Satu tahun berikutnya tim peneliti menyebarkan kuesioner yang sama di rumah sakit yang sama, juga pada pekerja kesehatan dan pasien dari masyarakat umum (96 orang). Sebagai pembanding, kuesioner juga disebarkan pada kelompok kontrol yang tidak terinfeksi SARS. Satu tahun setelah wabah, dapat disimpulkan bahwa yang pernah terkena SARS tetap menunjukkan perasaan tertekan, dengan tingkat stres lebih tinggi daripada masyarakat umum.
Tingkat stres ternyata tidak lebih rendah daripada yang terpotret saat wabah. Di tahun 2004, yang pernah terkena SARS juga menunjukkan tingkat depresi, kecemasan, dan gejala-gejala pascatrauma. Perempuan menunjukkan penghayatan stres, depresi, dan kecemasan yang lebih tinggi daripada laki-laki.
Petugas garis depan
Pada saat wabah SARS di 2003, pekerja kesehatan yang terkena SARS menunjukkan tingkat stres yang sama tingginya dengan masyarakat umum yang terkena. Namun, setahun setelahnya, pekerja kesehatan menunjukkan tingkat stres, depresi, kecemasan, dan simtom pascatrauma yang justru lebih tinggi daripada masyarakat umum yang terkena.
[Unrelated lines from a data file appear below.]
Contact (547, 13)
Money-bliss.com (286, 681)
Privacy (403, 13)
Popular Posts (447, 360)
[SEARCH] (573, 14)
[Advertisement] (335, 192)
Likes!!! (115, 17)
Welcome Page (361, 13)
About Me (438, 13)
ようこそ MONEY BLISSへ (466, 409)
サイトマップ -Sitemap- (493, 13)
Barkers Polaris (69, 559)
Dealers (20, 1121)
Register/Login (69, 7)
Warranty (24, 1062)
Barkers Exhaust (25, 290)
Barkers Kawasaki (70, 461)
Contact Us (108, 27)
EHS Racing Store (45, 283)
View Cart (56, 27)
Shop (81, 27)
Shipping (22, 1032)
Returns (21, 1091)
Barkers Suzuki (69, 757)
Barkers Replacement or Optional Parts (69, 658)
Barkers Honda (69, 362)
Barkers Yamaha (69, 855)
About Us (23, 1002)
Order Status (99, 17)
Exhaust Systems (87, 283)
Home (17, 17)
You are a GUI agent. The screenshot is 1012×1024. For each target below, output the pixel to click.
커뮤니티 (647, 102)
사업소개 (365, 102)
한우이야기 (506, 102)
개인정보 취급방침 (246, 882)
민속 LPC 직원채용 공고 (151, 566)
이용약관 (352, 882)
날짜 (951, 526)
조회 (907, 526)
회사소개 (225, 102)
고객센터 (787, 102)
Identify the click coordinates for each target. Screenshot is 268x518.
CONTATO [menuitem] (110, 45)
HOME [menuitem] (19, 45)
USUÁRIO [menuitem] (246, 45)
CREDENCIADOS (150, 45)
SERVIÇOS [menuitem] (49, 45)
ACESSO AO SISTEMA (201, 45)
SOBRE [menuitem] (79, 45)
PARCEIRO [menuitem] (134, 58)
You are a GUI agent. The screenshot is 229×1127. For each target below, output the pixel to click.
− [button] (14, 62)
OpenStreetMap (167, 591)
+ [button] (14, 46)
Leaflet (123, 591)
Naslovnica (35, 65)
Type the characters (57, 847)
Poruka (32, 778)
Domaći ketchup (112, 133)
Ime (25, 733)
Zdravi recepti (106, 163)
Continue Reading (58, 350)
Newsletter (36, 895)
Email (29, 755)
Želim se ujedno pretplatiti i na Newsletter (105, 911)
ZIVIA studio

Terkait tanda-tanda stres pascatrauma, dari petugas kesehatan ada 32 persen yang menunjukkan gejala intrusi (seperti mengalami kembali kejadian). Lalu sebanyak 20 persen menunjukkan penghindaran (misalnya menghindari lokasi terkena infeksi, tidak bersedia membahas pengalamannya), dan 22 persen menunjukkan kewaspadaan berlebih. Bahkan, lebih dari 90 persen dari petugas kesehatan yang diteliti menunjukkan kemungkinan mengalami gejala psikiatris seperti terpotret dari The General Health Questionnaire (GHQ).
Lee dkk (2007) juga melakukan studi paralel untuk mengecek tingkat stres dari pekerja kesehatan yang tidak terinfeksi SARS. Satu tahun setelah wabah, mereka yang tidak terinfeksi, tetapi ada di lingkungan kerja berisiko masih menunjukkan tingkat stres lebih rendah. Sementara itu, petugas kesehatan yang tidak terinfeksi dan ada di lingkungan rendah risiko menunjukkan tingkat stres terendah.
Temuan ini tentu mengkhawatirkan. Mengapa pekerja kesehatan yang terinfeksi menunjukkan gambaran stres dan masalah psikologis yang lebih tinggi daripada masyarakat umum yang terkena setelah wabah berakhir? Apakah saat wabah berlangsung, bagaimanapun perhatian pemerintah atau pengambil kebijakan dirasakan lebih besar, yang menjadi faktor protektif, lalu setelah wabah berakhir, pekerja kesehatan merasa lebih rentan lagi dan kurang terlindungi?
Apakah karena petugas kesehatan tahu mereka tetap ada dalam lingkungan berisiko untuk rentan terkena infeksi-infeksi lain? Apakah mereka kelelahan, tidak memiliki waktu yang cukup untuk beristirahat? Apakah mereka cemas tentang kesehatan diri dan penerimaan dari masyarakat, tetapi tidak dapat menghindar untuk tetap mencoba bekerja sebaik-baiknya?
Apa pun penjelasannya, ada implikasi psikologis jangka panjang dalam bentuk ”stres yang berkepanjangan atau tertunda” yang ternyata dialami pekerja kesehatan, yang tidak boleh diabaikan begitu saja. Terkait dengan situasi di Indonesia, tak terbayangkan masalah yang dapat dialami petugas hingga jangka panjang apabila masyarakat terus melakukan tindakan tidak berterima kasih dan malah mengucilkan.
Marilah kita ikut menjaga kesehatan dan kesejahteraan para petugas kesehatan. Marilah mengucapkan terima kasih yang sebesar-besarnya kepada semua pekerja di garis depan. Bukan justru menjauhi, mendiskriminasi, dan melekatkan stigma kepada mereka.